Selected extract »

Funny thing, time – our lone companion as we traverse the bounds of life. Always moving, never ceasing to be an annoying rat gnawing at our limited minutes. It is a fear we face every day, sometimes consuming, sometimes the push to get out of bed and make something of ourselves. It’s a recurring nightmare that becomes a problem when we notice the moments ticking down. Only when we bring ourselves to find something worth accomplishing do we spit in time’s face and smile while looking down the barrel of death. This is what was given to several hundred ticket holders wanting a glimpse of one of the most prolific English comedians ever to live—Eric Idle? Wait, that’s not right. Oh yes, Stephen Fry? No, that’s not it either. Who’s the guy with the mustache? Ah yes, Simon Pegg, always got them mixed up. What? Still not him, really? John Cleese? Isn’t he dead? But that is what Cleese keeps telling us. Are you sure? Whatever. You know his last name was Cheese at one time.

John Cleese was at the tail end of his “An Evening with the Late John Cleese” American tour dates. These spanned from Oct. 18 to Nov. 19, giving a month for American audiences to see the Monty Python alum. Sandwiched between stops in St. Louis and Nashville was a one-night event at the Sangamon Auditorium. As people gathered in the lobby to meet with friends and collect tickets, there was a table with several blue cards where an audience member could write down a question for Mr. Cleese during the second half of the show. This humble reporter wanted Mr. Cleese to say, “Bow-Chika-Wow-Wow,” but sadly was denied. Surprisingly, there was no merchandise stand as was promoted in earlier shows on the tour. It should be mentioned that this reporter’s ticket was purchased through a friend and bought at a cheaper rate, so thanks to him for the chance to see Mr. Cleese.

When walking into the auditorium, the atmosphere was a little disappointing, to say the least. There felt more pressure on the ushers to perform well, than there were people trying to find their seats. In fact, in this reporter’s best estimate, only a third of the seats were taken that evening, with several sections empty specifically on the floor level leading up to the stage. It wasn’t surprising, given the lack of event promotion—only Twitter/X and Facebook mentions from John Cleese’s official account. One would also factor in the age and time displacement of Mr. Cleese, being from an era where the term woke did not apply.

Around 7:40 the lights went down and, as customary with comedic acts, the audience had to endure an opening act. However, this time it was different, as Camilla Cleese, Mr. Cleese’s daughter, came out to enhance the atmosphere. Most jokes either landed as deprecation of gender, making fun of her dad, or talking about events in relation to dating life. How she was over six feet tall and would be harder to kidnap due to her stature. Ms. Cleese was on the nervous side, taking several breaths trying to find her footing, yet she was able to push on through her 17-minute set in style. It was an exceptional effort, making fun of everyday life while being able to navigate an older crowd with cheers from all around – but not the typical laughter that brings the house down, which might have been more appealing to a younger audience (though maybe not given Cleese’s stance on wokeness).

Record set »

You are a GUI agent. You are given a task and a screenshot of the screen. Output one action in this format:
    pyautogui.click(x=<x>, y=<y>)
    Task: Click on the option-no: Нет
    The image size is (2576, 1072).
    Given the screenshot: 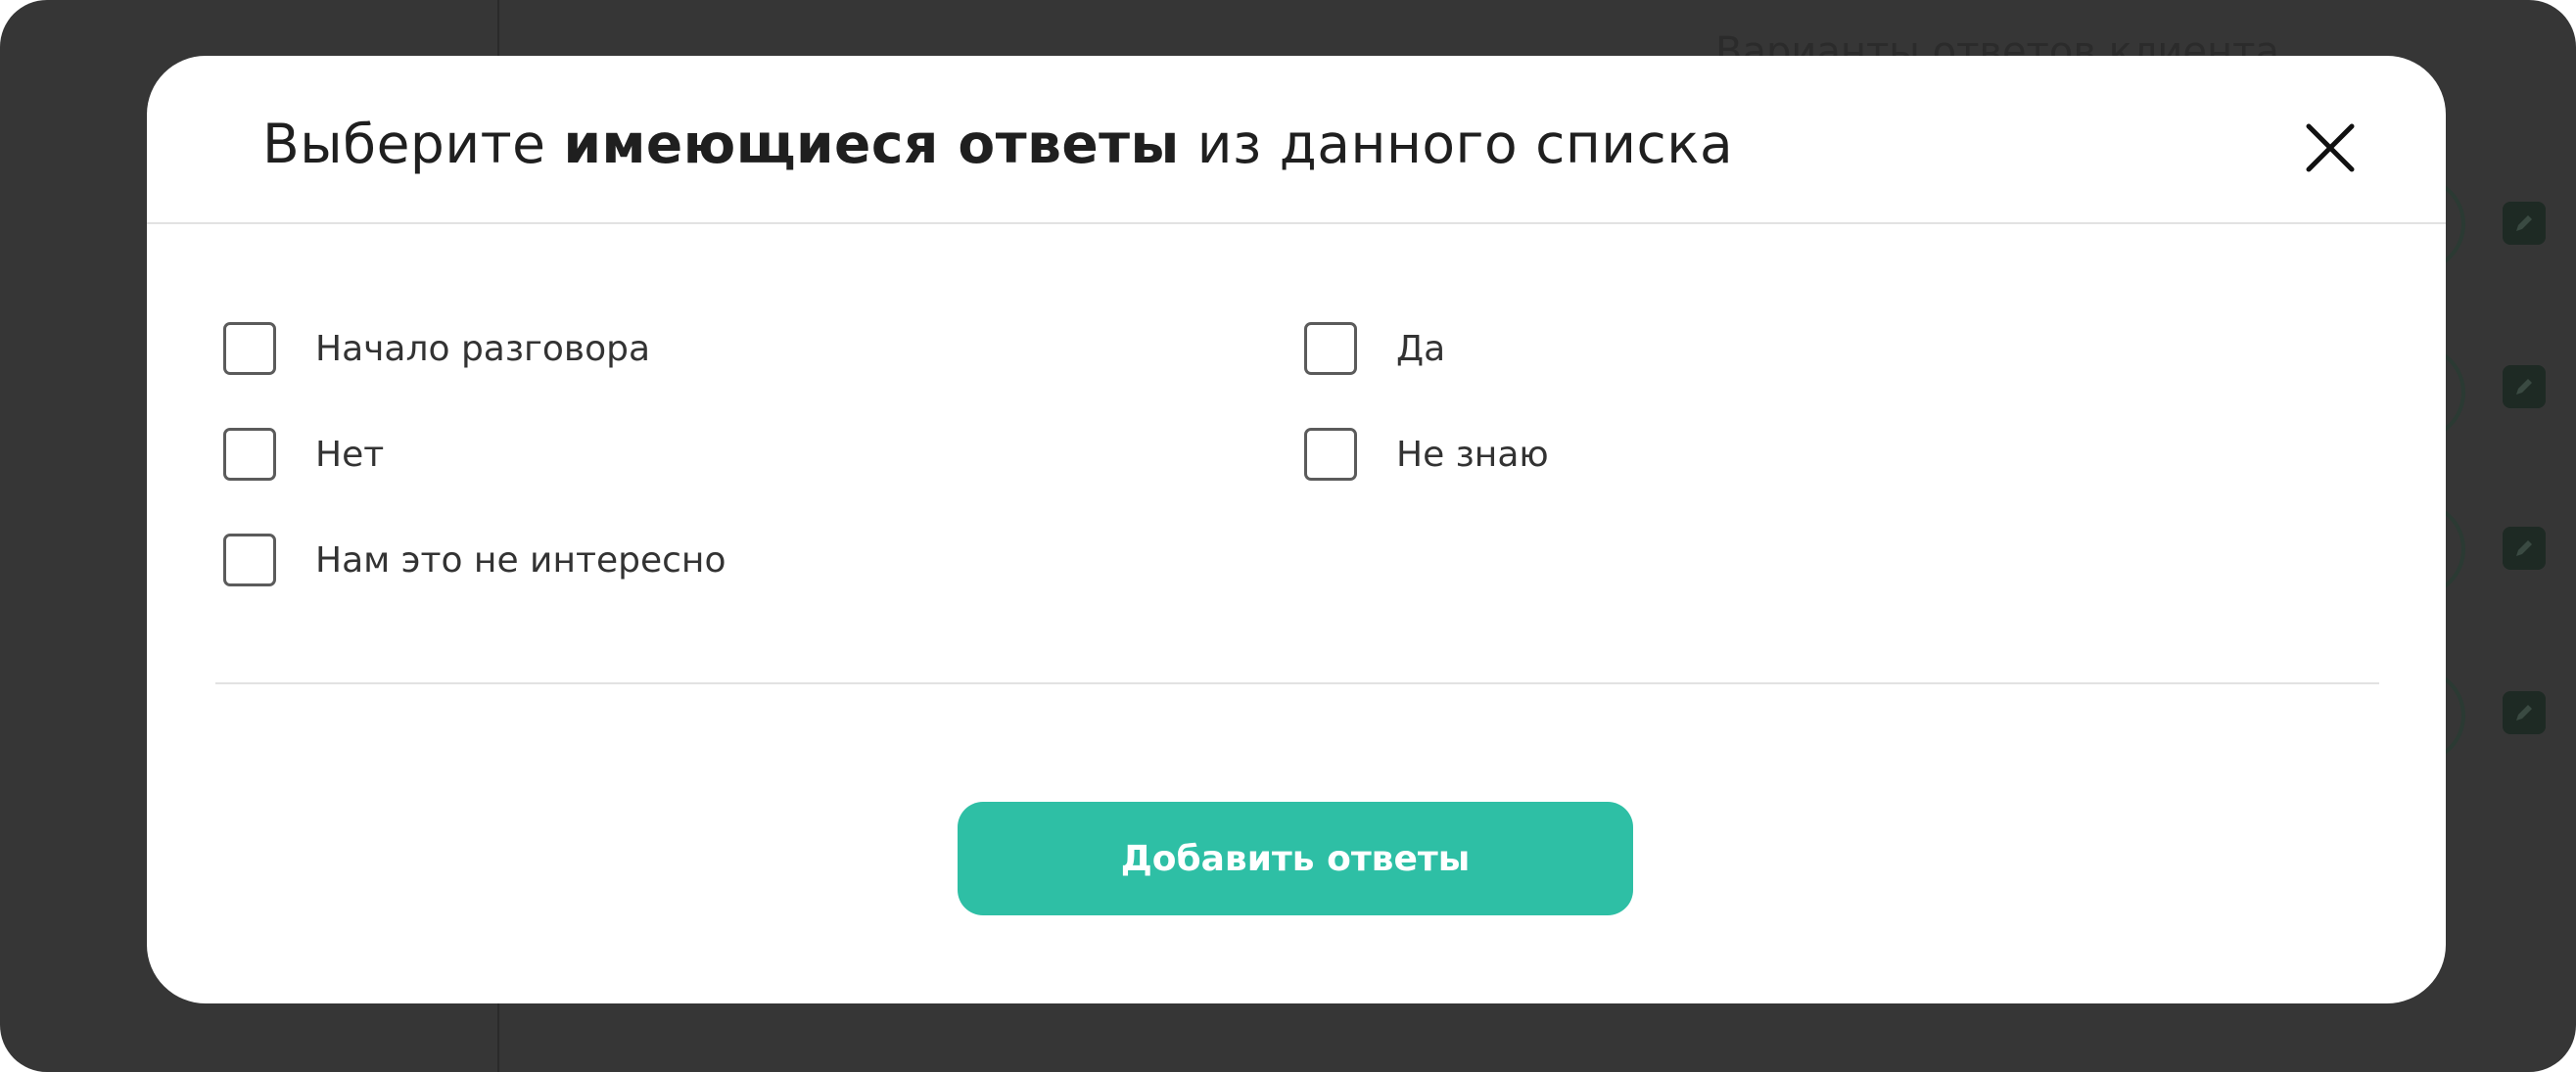 What is the action you would take?
    pyautogui.click(x=304, y=454)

Exercise requirements »
[A] List the comedians the review of the John Cleese show names as mistaken guesses before it settles on John Cleese.
[B] In the review of the John Cleese show, how long did Camilla Cleese's opening set last?
[C] Pick up the review of the John Cleese show after its last sentence and keep writing it in the same voice.

Answers per task »
[A]
Eric Idle
Stephen Fry
Simon Pegg

[B] 17 minutes

[C]
However, the applause did rise once the dead old Englishman began to waddle his way out onto the stage, physically implying “I’m too old for this.” Yet, when he sat down, the old Python kicked it into high gear, well his gear being one, but still a gear nonetheless. Mr. Cleese sat on a simple chair, next to a round table. It had a box of tissues and a glass of water. His first task of the evening, explaining how he was still alive. Well, the secret is that (Redacted Information). Even God would be jealous of his powers. Regardless, he talked about the benefits of age, finding it nicer to ignore the annoying sounds around him and live in bliss. That there was no point in worrying about death, as basically he was a walking Frankenstein’s monster.

Now came the nostalgic part of the evening, where Mr. Cleese would revisit some of his Monty Python days and watch it with the crowd. It is interesting that Mr. Cleese would do this, but not at all surprising. This was the stuff that most of the people in the audience were attached to and wanted to see. The memory of the films and episodes that brought fame to Cleese’s name. The most famous of which was the Black Knight (from Monty Python and the Holy Grail (1974)) who had all his limbs cut off yet called it a flesh wound. We as a society are beginning to look back at what is considered the good times. Times when we could laugh at someone’s misery and not be shamed for it. It is that notion Mr. Cleese brings up, not only in age but in spirit.  He sees society as no longer able to laugh at oneself, everything is too serious. That laughter allows us to forget about our issues and the diminishing seconds of life, to simply breathe and live. It’s the irony of an old man, with decades of entertainment stuffed into his back pocket, needing to subvert the reality we see ourselves in, and asks us to just take a piss on it and laugh at the insanity that life brings us.

It was there that he segued into just that, making fun of different countries, religions, beliefs, Cleveland (a running joke used by every comedian), and much more. However, he does this in jest without the intent of harm, which is one of the reasons laughter is lost. The lines are blurred today as people in general are desensitized to a majority of the world’s problems. Unless we make fun of the idiocy of our past, what good does that do for the future? Then he related a tale of his fallen fellow Python alum Graham Chaplin that would most certainly cancel him today but brought the house down during intermission.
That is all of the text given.